It is identical to the Creative Commons Attribution Non-Commercial License (http://creativecommons.org/licenses/by-nc/3.0/).

Abstract

Since the advent of whole-genome sequencing, transposable elements (TEs), just thought to be 'junk' DNA, have been noticed because of their numerous copies in various eukaryotic genomes. Many studies about TEs have been conducted to discover their functions in their host genomes. Based on the results of those studies, it has been generally accepted that they have a function to cause genomic and genetic variations. However, their infinite functions are not fully elucidated. Through various mechanisms, including de novo TE insertions, TE insertion-mediated deletions, and recombination events, they manipulate their host genomes. In this review, we focus on Alu, L1, human endogenous retrovirus, and short interspersed element/variable number of tandem repeats/Alu (SVA) elements and discuss how they have affected primate genomes, especially the human and chimpanzee genomes, since their divergence.
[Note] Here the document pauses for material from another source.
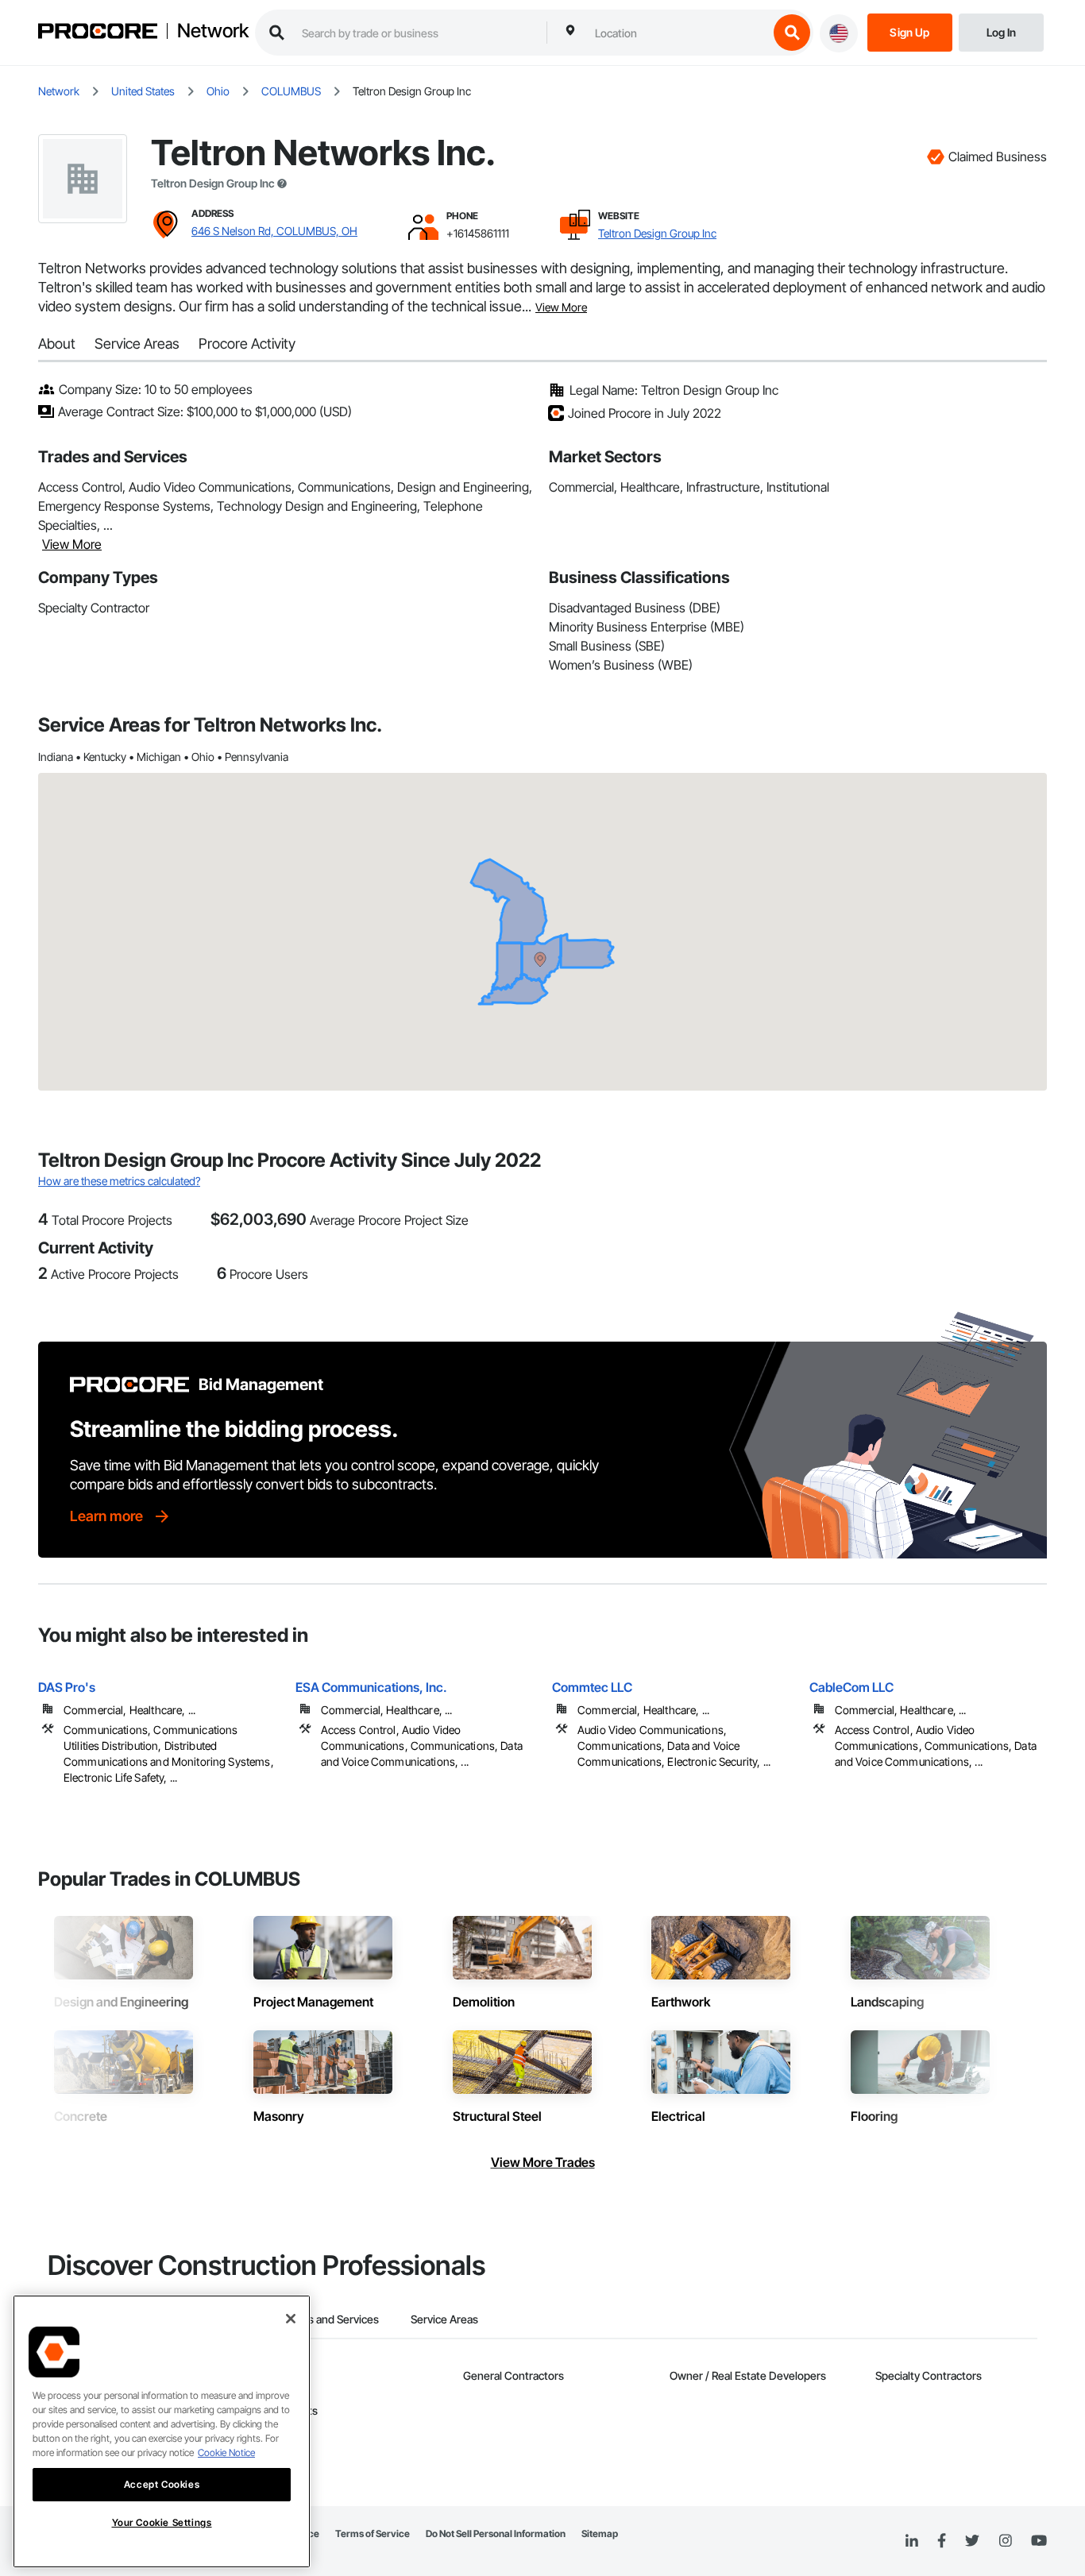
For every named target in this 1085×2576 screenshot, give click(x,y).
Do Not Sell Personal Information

Keywords: Alu elements, DNA transposable elements, endogenous retroviruses, long interspersed nucleotide elements, SVA

Introduction

Transposable elements (TEs), mobile segments of genetic material, were first discovered by McClintock [1]. Since then, they have been identified in a variety of eukaryotes [2]. Recent genome sequencing projects have consistently shown that TEs make up ~50% of primate genomes, while coding DNA occupies only ~2% of the genomes [3-5]. TEs are generally divided into two categories, DNA transposons and retrotransposons (Fig. 1), based on their manner of mobilization. DNA transposons move using a cut-and-paste mechanism [6]. In contrast, retrotransposons move in a copy-and-paste fashion by duplicating the element into a new genomic location via an RNA intermediate [7]. Thus, retrotransposons increase their copy number more rapidly than DNA transposons.
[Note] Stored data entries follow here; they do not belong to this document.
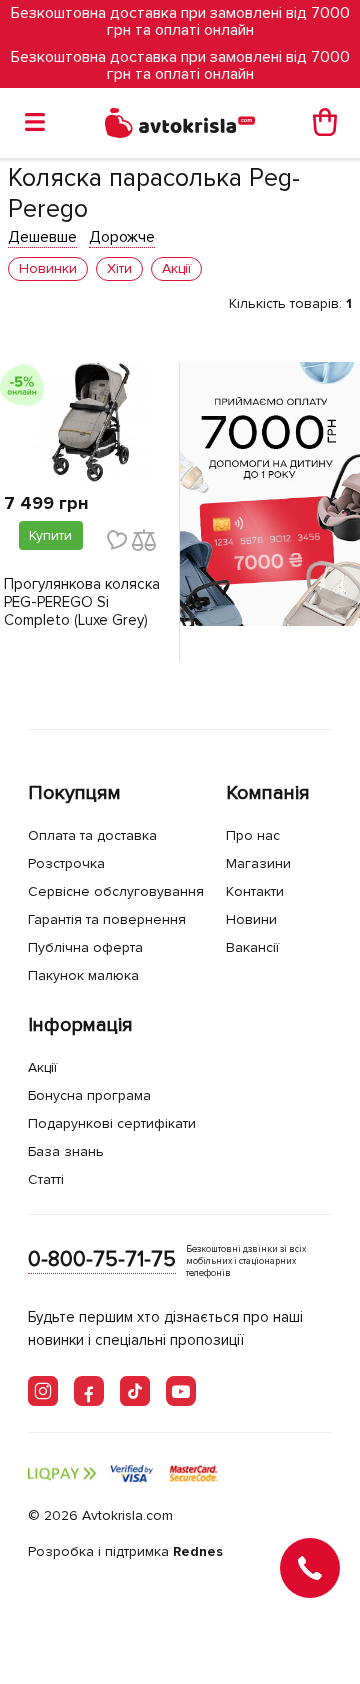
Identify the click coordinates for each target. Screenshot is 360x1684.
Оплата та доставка (92, 835)
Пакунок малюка (83, 975)
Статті (46, 1179)
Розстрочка (66, 863)
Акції (42, 1067)
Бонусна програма (89, 1095)
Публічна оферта (85, 947)
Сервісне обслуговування (116, 891)
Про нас (253, 835)
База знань (66, 1151)
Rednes (198, 1551)
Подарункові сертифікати (112, 1123)
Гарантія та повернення (107, 919)
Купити (50, 535)
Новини (251, 919)
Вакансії (252, 947)
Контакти (255, 891)
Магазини (258, 863)
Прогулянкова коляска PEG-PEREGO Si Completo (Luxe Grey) (82, 602)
Retrotranspons include short interspersed element (SINE), long interspersed element (LINE), and human endogenous retrovirus (HERV). Alu and short interspersed element/variable number of tandem repeats/Alu (SVA) elements are primate-specific retrotransposons, and their full-length is 300 bp and 2 kb, respectively. The Alu element is the most successful SINE in terms of its copy number; ~1.2 million Alu copies exist in the human genome. LINE is ~6 kb in length, and thus, it is much longer than the SINEs. This element has two open reading frames encoding enzymatic machineries essential for the propagation of the three elements; the Alu element depends on reverse transcriptase of LINE for making their dispersed copies in the host genome [8]. In contrast to SINE and LINE, which do not have long terminal repeats (LTRs), the full-length HERV (~10 kb) has two LTRs, and three genes-gag, pol, and env-are located between them [8, 9].
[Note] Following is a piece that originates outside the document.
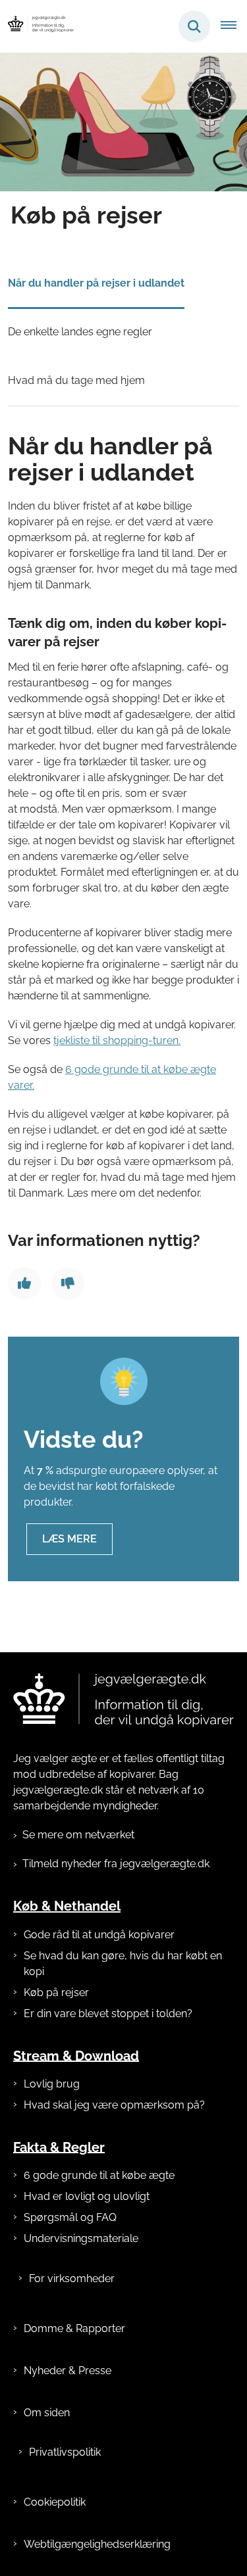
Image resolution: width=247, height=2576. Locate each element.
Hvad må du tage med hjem (76, 380)
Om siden (47, 2412)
Studies on active TEs have suggested that the elements could alter gene expression by providing cis-regulatory elements, such as promoters, enhancers, and transcription factor binding sites [10]. Through these mechanisms, altered transcriptional activity could lead to dysfunctional and abnormal proteins. Through de novo TE insertion within a gene, TEs could alter a gene product, which could be either harmful or beneficial to its host genome [11, 12]. In cases where an inserted TE causes a harmful effect on its host genome, the TE is likely to go to inactivation and fossilization by evolutionary accumulation of mutations and silencing effects [13].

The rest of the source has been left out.